Johnnie will be burried out back tonight when my hubby gets home. He is no longer skinny , he is on the other side ,all fat and Chubby, and i hope Sooty helped him over the bridge and they are hanging out together. I sit here and think i have three cats, three dogs, three rabbits, a beardie and the other guinea pig and i dont thik i can keep doing this, this heart break sucks


----------



## slavetoabunny (Oct 2, 2009)

I'm so sorry Fran. 6 is a ripe old age for a piggie. Even when they are fosters, you get to love them so much. RIP Johnnie.


----------



## tonyshuman (Oct 2, 2009)

I'm so sorry. He was adorable and I know you loved him like he was your own. 6 is a good age, and I know he had a wonderful life with you.

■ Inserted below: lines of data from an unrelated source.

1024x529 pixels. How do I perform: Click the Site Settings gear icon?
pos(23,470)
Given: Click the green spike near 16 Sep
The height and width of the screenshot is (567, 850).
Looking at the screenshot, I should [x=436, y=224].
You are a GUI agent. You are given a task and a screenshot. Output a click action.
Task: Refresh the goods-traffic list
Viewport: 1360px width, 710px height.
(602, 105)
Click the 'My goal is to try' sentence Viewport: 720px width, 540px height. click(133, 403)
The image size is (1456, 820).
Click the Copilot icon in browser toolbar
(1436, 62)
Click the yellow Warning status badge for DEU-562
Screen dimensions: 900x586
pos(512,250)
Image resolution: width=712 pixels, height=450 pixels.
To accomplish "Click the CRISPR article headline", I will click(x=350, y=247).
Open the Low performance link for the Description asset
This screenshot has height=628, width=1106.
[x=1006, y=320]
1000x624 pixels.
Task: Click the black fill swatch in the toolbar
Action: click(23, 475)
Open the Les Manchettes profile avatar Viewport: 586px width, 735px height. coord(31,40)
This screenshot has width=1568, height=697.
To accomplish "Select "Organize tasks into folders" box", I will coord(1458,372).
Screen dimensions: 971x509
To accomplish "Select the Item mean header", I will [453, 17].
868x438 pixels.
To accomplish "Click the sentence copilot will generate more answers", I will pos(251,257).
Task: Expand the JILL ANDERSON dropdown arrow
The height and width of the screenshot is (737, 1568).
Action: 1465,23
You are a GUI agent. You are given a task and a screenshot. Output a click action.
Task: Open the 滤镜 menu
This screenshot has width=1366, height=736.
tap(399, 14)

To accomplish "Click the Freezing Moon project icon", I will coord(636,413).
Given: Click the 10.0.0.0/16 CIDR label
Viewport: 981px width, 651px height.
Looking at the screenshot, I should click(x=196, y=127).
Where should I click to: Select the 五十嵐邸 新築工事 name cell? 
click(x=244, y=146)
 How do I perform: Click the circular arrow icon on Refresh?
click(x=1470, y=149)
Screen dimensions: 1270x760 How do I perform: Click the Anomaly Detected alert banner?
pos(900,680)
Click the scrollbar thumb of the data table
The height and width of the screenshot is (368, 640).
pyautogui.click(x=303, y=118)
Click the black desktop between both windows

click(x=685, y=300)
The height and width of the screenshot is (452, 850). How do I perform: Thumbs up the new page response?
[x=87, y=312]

All of this bad news--it may be good to re-asses what you can handle right now. However, although it may hurt to lose them, they have a wonderful life while they are with you, and the gift of giving an animal like that a wonderful life is really something special. Just making a difference in their life makes the world a little better place--you know, it brightens up your corner of the universe. It is sad that they leave us, but it doesn't have to be--they lived a life full of happiness but that has to end just like anything else. If they never left us, our time with them wouldn't be so special. It's good to look back and realize that his life was so full of happiness and that is something to celebrate, not mourn, now that he's gone.

Anyway, I'm so sorry. Big hugs sent to you and your family.

Scamper free, Johnnie.:rainbow:


----------



## Luvmyzoocrew (Oct 2, 2009)

*tonyshuman wrote: *


> All of this bad news--it may be good to re-asses what you can handle right now.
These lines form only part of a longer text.